Hey everyone, I hope you’re having an incredible day today. Today, we’re going to prepare a special dish, brad's sea scallop appetizer with maple butternut and pea puree. It is one of my favorites food recipes. For mine, I am going to make it a little bit tasty. This is gonna smell and look delicious.
Aprons are for Cowards presents an appetizer that is guaranteed to steal the show at any dinner. It involves large succulent scallops, an aromatic pea purée. Today we make a recipe from America's Test Kitchen's new cookbook, Paleo Perfected.
Brad's Sea Scallop Appetizer with Maple Butternut and Pea Puree is one of the most well liked of current trending foods in the world. It’s easy, it is fast, it tastes yummy. It is appreciated by millions daily. They are fine and they look wonderful. Brad's Sea Scallop Appetizer with Maple Butternut and Pea Puree is something that I’ve loved my whole life.
To get started with this particular recipe, we must first prepare a few components. You can have brad's sea scallop appetizer with maple butternut and pea puree using 14 ingredients and 6 steps. Here is how you cook that.
The ingredients needed to make Brad's Sea Scallop Appetizer with Maple Butternut and Pea Puree:
- Make ready Sea scallops, about 3 per serving
- Prepare Sea salt
- Prepare Olive oil
- Take Chopped cooked bacon for garnish
- Prepare For the maple butternut puree
- Prepare 1/2 cup chopped, peeled butternut squash
- Get 1/4 tsp sea salt
- Get 1/2 tsp sour cream
- Get 1/2 tsp maple syrup
- Prepare 1/2 tsp lemon juice
- Take For the pea puree
- Get 1/2 cup English peas, frozen works better than canned
- Take 1/4 tsp sea salt
- Take 1/2 tsp lime juice
The best part is the roasted squash seeds get pulverized into a coarse powder, which adds rich nuttiness. For the Scallops and Pea Puree. Pea puree was surprisingly spicy because of the raw ginger but I liked it a lot. The recipe made way too much gremolata which I think could have been halved.

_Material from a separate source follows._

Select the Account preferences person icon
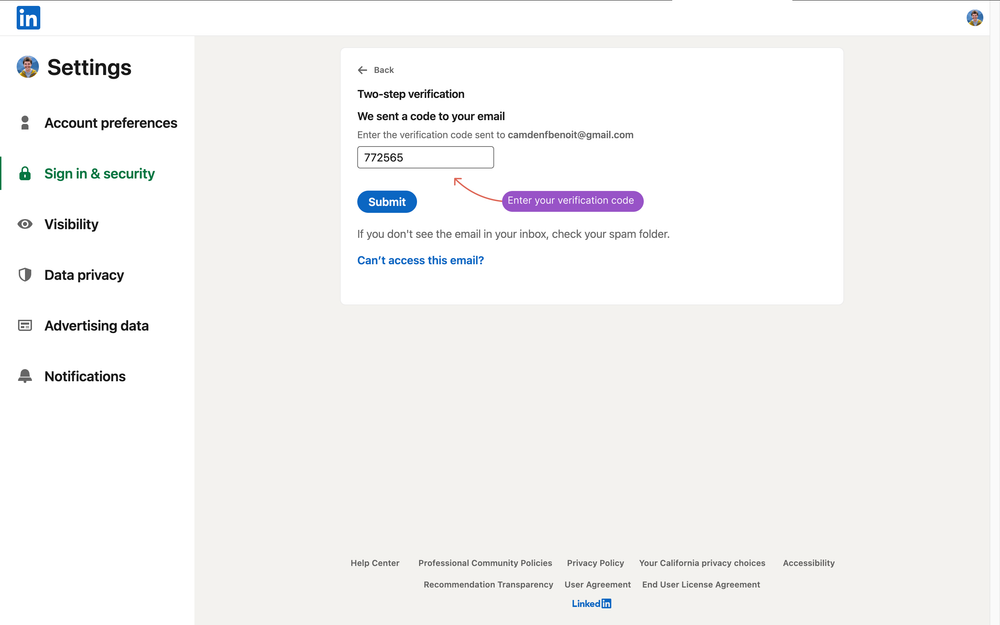The width and height of the screenshot is (1000, 625). [x=25, y=123]
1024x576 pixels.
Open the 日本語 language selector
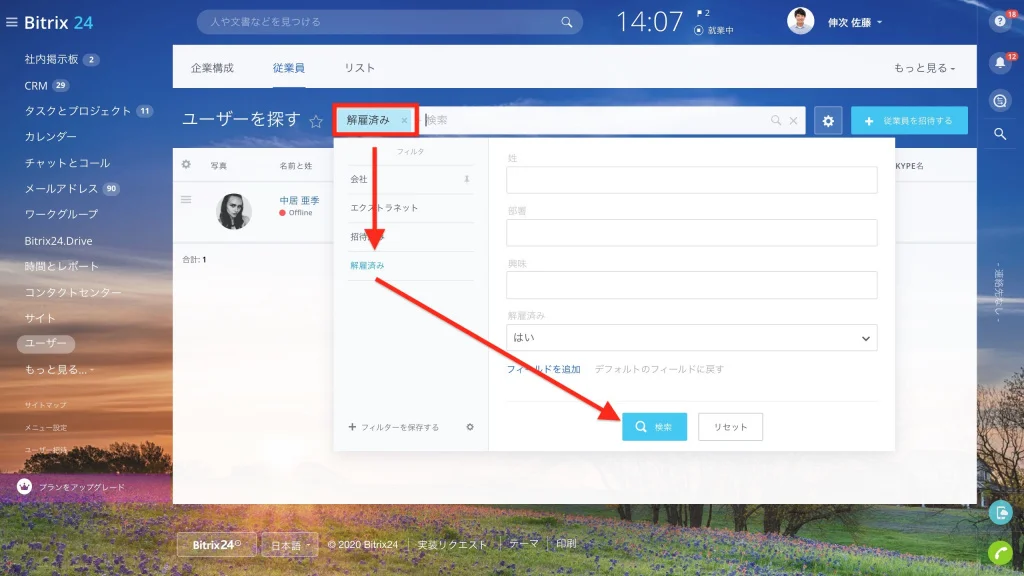[290, 545]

Instructions to make Brad's Sea Scallop Appetizer with Maple Butternut and Pea Puree:
- Start 2 pans of water on to boil for the purees. Boil squash and peas separately until they are tender.

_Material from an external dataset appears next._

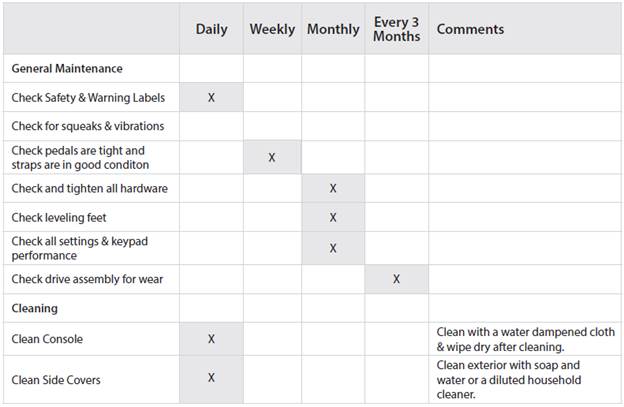Select the Monthly X for settings & keypad performance
624x407 pixels.
point(333,248)
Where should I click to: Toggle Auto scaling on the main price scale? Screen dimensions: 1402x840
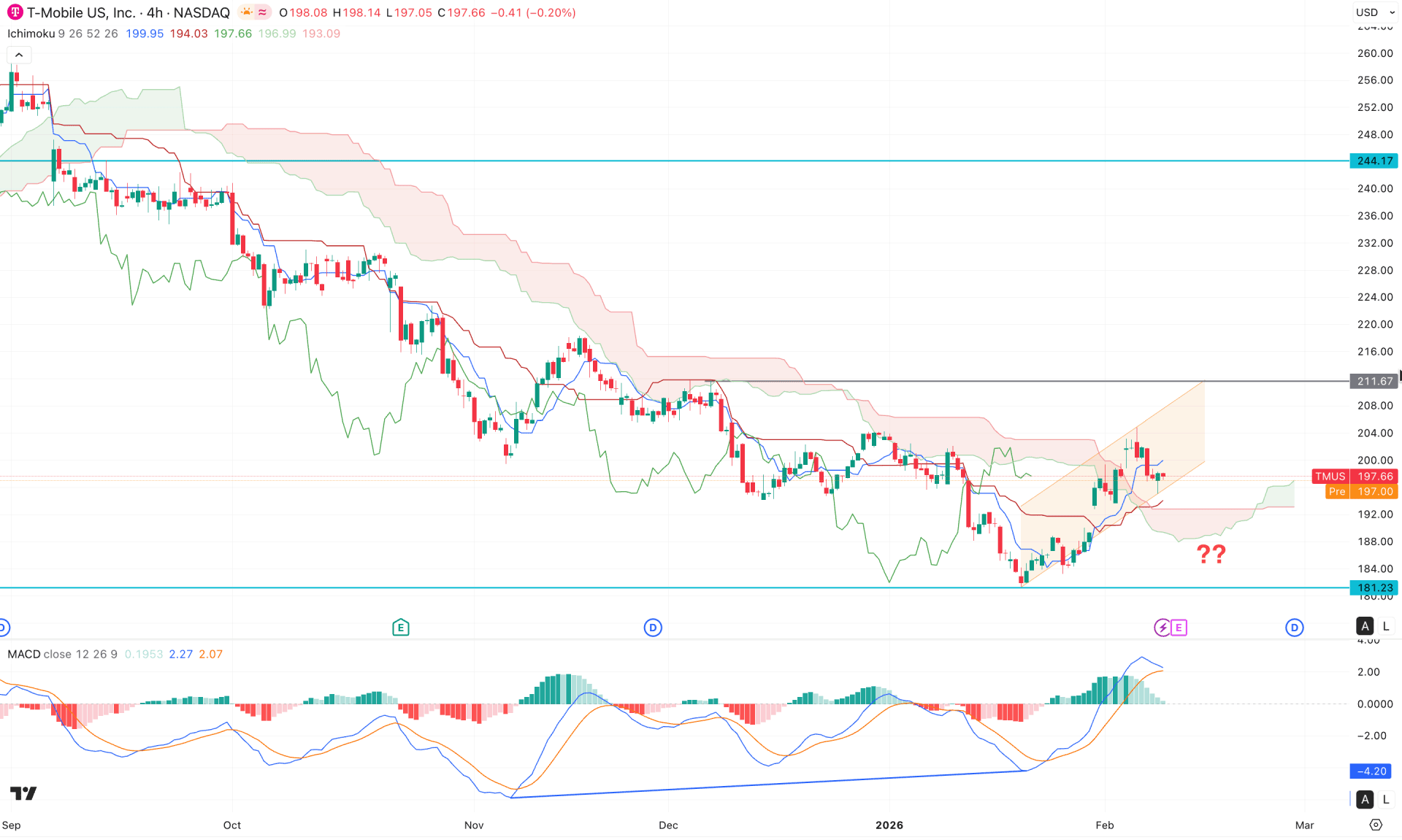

- To make the purees, drain squash and peas separately. In a blender add ingredients for the squash puree. The squash and peas should be hot when you blend them. Pulse a couple times. Turn blender to liquefy and slowly add hot water until puree becomes very smooth and silky. Taste and adjust seasonings to your liking. Repeat with the peas. They will take considerably less water to make smooth.
- Get a large frying pan heating on stove just over medium heat.
- Cut scallops in half so they will cook evenly. Pat dry with paper towels.
- When pan is hot add about 1 tbs olive oil per batch of scallops. Put scallops in pan. Lay them away from you. Immediately salt them. They should only need about 90-100 seconds per side. If doing more than 1 batch, clean pan between batches. Drain on paper towels for a minute when done.
- For plating, either mimic the picture or arrange in your own style. Garnish with a small piece of bacon. Serve immediately. Enjoy.
If you love mashed vegetables, this butternut puree will be your favorite easy side dish recipe. You'll love this maple butternut purée. It's silky and creamy with no cream added and this squash mash topped with crispy sage makes a great everyday and holiday dish. Puree pea mixture, adding pea cooking liquid by tablespoonfuls if too stiff, to form light and creamy puree. Season to taste with sea salt and freshly Sprinkle shrimp and scallops with salt and freshly ground black pepper.